◆ Exercise: How many lines in the records below contain the word "arrow"? Reply with the number alone.

____________________

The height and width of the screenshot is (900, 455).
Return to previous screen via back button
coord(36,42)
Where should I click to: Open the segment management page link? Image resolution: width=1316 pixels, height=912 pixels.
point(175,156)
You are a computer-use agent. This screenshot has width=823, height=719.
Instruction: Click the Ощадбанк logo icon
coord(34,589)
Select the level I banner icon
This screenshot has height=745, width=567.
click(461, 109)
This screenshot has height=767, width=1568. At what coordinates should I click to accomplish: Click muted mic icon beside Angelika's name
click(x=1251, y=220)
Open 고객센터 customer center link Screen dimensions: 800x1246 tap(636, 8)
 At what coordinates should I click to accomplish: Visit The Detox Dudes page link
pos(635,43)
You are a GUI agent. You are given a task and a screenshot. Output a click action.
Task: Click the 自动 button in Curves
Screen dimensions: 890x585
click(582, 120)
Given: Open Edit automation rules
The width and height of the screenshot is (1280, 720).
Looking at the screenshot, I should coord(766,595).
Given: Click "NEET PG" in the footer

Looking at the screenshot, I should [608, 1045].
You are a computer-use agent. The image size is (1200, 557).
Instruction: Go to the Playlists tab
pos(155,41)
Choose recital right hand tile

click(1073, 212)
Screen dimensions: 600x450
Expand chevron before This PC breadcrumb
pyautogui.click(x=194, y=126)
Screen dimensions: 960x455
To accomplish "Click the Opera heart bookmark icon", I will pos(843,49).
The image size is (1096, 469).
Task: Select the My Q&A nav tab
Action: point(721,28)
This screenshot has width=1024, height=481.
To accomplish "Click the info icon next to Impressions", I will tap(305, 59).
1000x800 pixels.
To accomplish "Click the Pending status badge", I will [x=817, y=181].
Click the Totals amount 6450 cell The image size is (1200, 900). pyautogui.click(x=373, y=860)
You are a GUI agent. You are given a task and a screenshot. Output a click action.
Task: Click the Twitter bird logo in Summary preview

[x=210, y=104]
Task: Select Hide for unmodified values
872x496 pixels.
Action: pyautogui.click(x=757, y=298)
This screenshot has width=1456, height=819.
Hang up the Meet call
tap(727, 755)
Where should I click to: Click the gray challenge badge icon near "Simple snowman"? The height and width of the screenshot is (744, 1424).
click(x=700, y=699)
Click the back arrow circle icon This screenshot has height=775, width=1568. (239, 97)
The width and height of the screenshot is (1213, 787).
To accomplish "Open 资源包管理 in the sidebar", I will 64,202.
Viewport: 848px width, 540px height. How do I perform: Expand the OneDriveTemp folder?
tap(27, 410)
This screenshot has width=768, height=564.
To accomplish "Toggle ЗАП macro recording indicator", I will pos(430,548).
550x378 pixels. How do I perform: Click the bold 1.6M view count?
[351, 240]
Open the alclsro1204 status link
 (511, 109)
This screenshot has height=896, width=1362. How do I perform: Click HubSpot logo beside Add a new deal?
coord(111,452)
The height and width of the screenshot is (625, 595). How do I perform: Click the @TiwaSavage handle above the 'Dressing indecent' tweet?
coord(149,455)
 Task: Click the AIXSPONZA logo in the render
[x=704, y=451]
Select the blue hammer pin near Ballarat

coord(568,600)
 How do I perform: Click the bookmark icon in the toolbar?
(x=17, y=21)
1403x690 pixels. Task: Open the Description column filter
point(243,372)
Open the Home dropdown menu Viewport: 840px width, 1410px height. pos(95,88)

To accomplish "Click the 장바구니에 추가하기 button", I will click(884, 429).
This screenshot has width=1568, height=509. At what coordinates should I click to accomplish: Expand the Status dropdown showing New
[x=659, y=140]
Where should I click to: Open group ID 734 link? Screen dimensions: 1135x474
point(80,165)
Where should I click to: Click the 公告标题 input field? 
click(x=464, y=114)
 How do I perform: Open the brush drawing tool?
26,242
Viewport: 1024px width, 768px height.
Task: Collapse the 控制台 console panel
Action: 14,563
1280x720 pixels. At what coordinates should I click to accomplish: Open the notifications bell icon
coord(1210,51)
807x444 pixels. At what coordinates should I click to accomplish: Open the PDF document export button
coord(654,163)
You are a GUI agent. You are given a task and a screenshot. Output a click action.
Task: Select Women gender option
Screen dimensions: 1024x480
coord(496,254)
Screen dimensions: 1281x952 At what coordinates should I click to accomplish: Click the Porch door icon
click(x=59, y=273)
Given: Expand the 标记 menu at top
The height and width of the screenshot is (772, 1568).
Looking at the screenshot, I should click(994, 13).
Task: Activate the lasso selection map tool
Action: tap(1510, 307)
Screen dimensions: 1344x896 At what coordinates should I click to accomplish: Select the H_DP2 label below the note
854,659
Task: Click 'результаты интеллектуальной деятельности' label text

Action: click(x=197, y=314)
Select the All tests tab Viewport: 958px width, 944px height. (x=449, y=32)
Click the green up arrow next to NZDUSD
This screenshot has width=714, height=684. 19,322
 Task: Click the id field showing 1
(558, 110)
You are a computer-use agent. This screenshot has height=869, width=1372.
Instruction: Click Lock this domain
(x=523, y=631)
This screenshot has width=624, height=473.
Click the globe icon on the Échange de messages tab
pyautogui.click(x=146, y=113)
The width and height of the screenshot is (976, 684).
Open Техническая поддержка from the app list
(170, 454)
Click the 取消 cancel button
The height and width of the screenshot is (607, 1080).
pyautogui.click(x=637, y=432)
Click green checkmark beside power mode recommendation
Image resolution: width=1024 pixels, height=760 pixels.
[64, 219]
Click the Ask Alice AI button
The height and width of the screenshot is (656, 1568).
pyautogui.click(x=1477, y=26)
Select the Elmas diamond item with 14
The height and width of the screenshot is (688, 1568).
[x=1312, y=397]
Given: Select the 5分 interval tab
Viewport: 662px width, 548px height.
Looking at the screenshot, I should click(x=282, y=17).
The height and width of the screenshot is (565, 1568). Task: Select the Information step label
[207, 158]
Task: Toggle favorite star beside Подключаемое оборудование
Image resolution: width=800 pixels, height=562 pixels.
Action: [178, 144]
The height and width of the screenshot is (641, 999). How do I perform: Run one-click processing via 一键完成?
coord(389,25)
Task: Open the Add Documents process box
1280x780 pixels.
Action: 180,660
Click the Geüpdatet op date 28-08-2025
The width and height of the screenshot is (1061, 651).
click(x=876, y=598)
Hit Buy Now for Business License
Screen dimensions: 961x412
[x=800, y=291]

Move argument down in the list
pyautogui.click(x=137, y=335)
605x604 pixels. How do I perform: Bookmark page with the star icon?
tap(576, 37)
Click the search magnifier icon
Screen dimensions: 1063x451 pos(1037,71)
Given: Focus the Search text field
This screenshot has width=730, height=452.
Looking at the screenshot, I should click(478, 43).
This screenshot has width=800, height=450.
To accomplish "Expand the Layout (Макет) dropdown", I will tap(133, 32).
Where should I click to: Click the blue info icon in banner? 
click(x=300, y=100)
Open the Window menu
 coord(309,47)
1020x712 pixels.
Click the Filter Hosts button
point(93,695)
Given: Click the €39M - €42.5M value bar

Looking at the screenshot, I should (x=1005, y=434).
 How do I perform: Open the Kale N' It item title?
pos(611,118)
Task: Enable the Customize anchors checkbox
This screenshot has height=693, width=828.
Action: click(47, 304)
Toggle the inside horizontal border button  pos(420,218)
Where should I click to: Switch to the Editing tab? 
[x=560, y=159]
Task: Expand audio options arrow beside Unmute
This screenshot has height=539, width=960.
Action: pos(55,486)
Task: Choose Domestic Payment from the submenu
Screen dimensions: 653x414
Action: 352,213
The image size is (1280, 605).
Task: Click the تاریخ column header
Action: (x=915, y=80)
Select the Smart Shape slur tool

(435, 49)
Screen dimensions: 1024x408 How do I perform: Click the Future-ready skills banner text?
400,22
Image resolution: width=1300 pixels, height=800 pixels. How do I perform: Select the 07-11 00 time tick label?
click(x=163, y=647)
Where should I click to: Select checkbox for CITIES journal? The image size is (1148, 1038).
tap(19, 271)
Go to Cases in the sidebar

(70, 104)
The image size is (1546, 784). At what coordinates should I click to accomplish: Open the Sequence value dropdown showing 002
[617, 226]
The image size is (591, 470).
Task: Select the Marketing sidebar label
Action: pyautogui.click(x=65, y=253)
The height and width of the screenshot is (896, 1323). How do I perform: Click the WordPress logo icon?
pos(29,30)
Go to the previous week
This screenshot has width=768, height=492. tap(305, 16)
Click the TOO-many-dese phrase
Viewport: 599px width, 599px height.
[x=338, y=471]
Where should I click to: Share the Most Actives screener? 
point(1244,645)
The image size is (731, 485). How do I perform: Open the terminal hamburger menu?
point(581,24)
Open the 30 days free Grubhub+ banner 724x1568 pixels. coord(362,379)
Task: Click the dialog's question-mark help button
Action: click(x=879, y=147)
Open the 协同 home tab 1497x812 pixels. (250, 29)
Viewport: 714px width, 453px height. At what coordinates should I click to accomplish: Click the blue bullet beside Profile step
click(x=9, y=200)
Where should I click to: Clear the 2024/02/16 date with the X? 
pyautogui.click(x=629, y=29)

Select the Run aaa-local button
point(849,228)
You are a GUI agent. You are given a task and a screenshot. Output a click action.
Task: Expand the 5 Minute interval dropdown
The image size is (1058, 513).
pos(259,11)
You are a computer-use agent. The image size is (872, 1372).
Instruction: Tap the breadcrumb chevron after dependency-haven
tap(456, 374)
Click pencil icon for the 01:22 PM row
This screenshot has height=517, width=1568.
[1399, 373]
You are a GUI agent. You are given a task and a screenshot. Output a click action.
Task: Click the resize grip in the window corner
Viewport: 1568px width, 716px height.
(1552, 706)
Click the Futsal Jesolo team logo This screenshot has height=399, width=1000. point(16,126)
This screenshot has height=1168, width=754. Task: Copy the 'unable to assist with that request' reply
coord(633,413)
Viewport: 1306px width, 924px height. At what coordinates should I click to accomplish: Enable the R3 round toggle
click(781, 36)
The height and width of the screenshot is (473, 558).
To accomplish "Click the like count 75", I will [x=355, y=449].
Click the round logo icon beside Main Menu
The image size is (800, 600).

____________________

◆ Answer to this task: 3